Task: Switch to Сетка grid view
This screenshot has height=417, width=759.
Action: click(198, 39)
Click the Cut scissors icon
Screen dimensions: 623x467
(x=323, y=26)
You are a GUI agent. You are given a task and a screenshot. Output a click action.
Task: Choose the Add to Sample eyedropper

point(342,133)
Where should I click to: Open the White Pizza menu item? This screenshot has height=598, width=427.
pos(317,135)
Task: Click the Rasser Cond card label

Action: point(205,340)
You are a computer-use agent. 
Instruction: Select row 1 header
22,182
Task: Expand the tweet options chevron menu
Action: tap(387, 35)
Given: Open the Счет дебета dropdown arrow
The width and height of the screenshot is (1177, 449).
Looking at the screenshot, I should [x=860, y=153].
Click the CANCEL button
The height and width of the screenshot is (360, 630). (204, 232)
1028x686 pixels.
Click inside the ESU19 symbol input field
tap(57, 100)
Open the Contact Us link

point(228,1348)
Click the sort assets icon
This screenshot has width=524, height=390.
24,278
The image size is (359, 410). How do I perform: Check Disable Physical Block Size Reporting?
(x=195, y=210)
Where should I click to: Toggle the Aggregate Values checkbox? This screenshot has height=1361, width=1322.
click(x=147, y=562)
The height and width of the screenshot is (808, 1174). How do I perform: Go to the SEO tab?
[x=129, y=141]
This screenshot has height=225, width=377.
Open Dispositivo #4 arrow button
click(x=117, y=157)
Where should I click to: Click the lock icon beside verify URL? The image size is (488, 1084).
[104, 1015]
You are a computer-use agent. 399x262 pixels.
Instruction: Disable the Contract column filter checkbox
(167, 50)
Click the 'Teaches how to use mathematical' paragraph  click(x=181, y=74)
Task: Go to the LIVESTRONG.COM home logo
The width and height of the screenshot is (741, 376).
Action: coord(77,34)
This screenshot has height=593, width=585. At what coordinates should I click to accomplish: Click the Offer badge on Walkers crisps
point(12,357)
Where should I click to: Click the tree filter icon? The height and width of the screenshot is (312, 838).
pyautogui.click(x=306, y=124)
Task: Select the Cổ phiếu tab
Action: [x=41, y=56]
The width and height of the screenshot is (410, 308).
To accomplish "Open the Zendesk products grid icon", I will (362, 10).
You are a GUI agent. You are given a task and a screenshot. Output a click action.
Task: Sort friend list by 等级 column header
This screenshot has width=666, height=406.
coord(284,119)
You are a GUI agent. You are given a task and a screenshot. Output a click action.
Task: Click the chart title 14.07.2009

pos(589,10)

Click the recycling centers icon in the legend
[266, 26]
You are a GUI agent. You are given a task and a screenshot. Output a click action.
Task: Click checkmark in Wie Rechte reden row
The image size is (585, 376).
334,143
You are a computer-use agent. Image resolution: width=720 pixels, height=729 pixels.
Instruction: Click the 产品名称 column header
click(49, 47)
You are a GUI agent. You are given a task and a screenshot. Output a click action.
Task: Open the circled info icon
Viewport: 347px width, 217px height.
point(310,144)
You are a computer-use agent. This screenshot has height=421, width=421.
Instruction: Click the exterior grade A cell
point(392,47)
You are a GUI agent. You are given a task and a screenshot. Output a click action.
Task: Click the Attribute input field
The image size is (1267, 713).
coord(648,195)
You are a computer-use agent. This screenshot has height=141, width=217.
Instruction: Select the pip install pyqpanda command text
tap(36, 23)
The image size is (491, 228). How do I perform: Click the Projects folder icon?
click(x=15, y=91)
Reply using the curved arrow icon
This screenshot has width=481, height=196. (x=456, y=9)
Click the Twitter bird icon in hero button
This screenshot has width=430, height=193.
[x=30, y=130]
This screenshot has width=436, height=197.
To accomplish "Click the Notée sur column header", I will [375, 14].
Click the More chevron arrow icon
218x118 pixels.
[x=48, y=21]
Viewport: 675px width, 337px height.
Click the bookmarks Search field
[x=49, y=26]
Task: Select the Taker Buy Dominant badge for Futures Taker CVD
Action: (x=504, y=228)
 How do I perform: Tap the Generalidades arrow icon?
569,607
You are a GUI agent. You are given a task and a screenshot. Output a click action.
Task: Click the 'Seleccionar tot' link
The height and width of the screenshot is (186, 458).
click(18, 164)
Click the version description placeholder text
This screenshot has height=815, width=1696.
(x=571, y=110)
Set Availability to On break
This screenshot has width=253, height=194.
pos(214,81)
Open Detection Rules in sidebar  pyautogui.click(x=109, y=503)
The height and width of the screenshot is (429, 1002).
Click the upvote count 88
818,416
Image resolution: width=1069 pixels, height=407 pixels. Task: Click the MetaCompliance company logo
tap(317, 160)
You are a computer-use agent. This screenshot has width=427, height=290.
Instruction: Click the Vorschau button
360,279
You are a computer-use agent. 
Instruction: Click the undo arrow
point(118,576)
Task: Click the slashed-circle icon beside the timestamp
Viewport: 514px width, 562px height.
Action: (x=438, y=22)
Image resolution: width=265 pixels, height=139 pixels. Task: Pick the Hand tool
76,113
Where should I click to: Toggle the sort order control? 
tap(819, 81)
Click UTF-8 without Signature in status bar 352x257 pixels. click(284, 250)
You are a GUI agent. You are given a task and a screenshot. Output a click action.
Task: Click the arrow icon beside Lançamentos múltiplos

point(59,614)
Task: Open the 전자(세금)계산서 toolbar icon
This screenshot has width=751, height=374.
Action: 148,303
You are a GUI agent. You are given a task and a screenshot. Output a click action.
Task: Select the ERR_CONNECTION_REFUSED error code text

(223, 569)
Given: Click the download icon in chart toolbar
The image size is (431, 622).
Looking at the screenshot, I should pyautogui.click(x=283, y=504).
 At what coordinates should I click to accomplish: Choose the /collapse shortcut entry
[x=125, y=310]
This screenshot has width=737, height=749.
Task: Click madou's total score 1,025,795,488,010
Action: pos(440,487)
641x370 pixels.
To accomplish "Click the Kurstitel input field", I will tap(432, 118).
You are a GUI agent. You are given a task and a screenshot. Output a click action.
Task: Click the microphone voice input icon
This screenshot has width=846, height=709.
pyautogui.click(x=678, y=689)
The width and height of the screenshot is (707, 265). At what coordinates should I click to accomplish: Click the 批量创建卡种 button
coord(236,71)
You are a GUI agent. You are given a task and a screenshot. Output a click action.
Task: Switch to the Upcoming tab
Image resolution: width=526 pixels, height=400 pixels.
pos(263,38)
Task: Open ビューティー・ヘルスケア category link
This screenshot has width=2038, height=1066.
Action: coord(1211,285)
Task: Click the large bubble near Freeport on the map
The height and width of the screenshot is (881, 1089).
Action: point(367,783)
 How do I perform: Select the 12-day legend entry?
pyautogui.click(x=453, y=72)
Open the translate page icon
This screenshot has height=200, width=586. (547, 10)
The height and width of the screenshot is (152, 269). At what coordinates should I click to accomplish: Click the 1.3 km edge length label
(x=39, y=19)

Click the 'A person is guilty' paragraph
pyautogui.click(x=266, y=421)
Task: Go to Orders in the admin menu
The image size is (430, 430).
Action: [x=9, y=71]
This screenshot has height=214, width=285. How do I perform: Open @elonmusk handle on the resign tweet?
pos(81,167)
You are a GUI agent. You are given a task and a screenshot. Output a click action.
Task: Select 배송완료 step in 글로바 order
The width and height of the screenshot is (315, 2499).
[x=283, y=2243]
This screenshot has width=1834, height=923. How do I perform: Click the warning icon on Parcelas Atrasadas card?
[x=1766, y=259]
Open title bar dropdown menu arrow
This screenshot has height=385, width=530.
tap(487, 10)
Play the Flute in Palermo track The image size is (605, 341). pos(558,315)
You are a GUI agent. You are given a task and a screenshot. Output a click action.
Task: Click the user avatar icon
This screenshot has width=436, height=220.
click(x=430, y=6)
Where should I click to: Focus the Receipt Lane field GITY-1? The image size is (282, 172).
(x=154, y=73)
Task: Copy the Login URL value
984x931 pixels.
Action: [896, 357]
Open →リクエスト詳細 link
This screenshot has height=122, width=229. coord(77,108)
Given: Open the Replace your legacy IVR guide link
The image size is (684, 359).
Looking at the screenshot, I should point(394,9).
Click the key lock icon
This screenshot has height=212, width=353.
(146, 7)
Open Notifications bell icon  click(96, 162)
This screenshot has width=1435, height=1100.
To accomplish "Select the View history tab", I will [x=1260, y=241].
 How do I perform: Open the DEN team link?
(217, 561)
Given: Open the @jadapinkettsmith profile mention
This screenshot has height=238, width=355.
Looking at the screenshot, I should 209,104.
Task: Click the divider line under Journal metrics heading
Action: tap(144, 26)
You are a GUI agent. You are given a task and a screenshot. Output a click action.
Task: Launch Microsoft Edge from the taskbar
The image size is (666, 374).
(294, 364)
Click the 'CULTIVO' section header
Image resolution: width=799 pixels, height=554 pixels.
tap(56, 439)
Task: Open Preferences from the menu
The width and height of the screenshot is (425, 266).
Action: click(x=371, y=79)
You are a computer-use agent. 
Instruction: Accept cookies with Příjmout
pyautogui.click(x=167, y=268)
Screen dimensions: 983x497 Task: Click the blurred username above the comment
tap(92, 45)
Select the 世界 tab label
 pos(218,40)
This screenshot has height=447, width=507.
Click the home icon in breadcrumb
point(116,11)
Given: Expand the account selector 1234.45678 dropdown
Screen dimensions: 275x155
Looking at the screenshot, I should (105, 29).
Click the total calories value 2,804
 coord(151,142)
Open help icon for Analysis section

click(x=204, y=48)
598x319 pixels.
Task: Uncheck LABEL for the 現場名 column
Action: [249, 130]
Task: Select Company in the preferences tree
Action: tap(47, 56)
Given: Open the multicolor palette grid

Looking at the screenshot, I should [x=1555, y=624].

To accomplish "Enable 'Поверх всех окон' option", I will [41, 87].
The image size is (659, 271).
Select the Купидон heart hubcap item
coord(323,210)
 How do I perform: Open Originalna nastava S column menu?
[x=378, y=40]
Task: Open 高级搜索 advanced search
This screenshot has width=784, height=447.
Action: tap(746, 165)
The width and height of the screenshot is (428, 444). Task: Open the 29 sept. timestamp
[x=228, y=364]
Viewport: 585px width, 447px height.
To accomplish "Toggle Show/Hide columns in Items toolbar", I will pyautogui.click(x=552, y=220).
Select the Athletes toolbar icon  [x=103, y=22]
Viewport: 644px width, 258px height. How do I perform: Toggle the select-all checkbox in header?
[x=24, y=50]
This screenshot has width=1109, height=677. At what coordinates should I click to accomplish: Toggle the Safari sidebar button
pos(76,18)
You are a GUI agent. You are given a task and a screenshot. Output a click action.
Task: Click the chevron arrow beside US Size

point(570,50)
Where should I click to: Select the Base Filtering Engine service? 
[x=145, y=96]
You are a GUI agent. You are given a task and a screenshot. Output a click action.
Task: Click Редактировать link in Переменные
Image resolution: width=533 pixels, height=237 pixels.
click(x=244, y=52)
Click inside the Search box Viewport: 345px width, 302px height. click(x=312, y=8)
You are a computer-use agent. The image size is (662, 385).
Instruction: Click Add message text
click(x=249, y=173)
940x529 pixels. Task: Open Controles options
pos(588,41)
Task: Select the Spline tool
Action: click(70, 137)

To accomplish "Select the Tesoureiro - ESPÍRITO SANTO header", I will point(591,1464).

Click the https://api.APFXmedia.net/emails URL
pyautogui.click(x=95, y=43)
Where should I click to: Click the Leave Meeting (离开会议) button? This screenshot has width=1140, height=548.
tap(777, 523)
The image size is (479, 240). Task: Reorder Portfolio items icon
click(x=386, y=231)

+ + + + +

◆ Aim of the exercise: Copy only this part of the entries above: the line with "Task: Go to the LIVESTRONG.COM home logo", the line with "has height=141, width=217.", and the lines between, all exactly as written.

◆ Answer section:
Task: Go to the LIVESTRONG.COM home logo
The width and height of the screenshot is (741, 376).
Action: coord(77,34)
This screenshot has height=593, width=585. At what coordinates should I click to accomplish: Click the Offer badge on Walkers crisps
point(12,357)
Where should I click to: Click the tree filter icon? The height and width of the screenshot is (312, 838).
pyautogui.click(x=306, y=124)
Task: Select the Cổ phiếu tab
Action: [x=41, y=56]
The width and height of the screenshot is (410, 308).
To accomplish "Open the Zendesk products grid icon", I will (362, 10).
You are a GUI agent. You are given a task and a screenshot. Output a click action.
Task: Sort friend list by 等级 column header
This screenshot has width=666, height=406.
coord(284,119)
You are a GUI agent. You are given a task and a screenshot. Output a click action.
Task: Click the chart title 14.07.2009

pos(589,10)

Click the recycling centers icon in the legend
[266, 26]
You are a GUI agent. You are given a task and a screenshot. Output a click action.
Task: Click checkmark in Wie Rechte reden row
The image size is (585, 376).
334,143
You are a computer-use agent. Image resolution: width=720 pixels, height=729 pixels.
Instruction: Click the 产品名称 column header
click(49, 47)
You are a GUI agent. You are given a task and a screenshot. Output a click action.
Task: Open the circled info icon
Viewport: 347px width, 217px height.
point(310,144)
You are a computer-use agent. This screenshot has height=421, width=421.
Instruction: Click the exterior grade A cell
point(392,47)
You are a GUI agent. You are given a task and a screenshot. Output a click action.
Task: Click the Attribute input field
The image size is (1267, 713).
coord(648,195)
You are a computer-use agent. This screenshot has height=141, width=217.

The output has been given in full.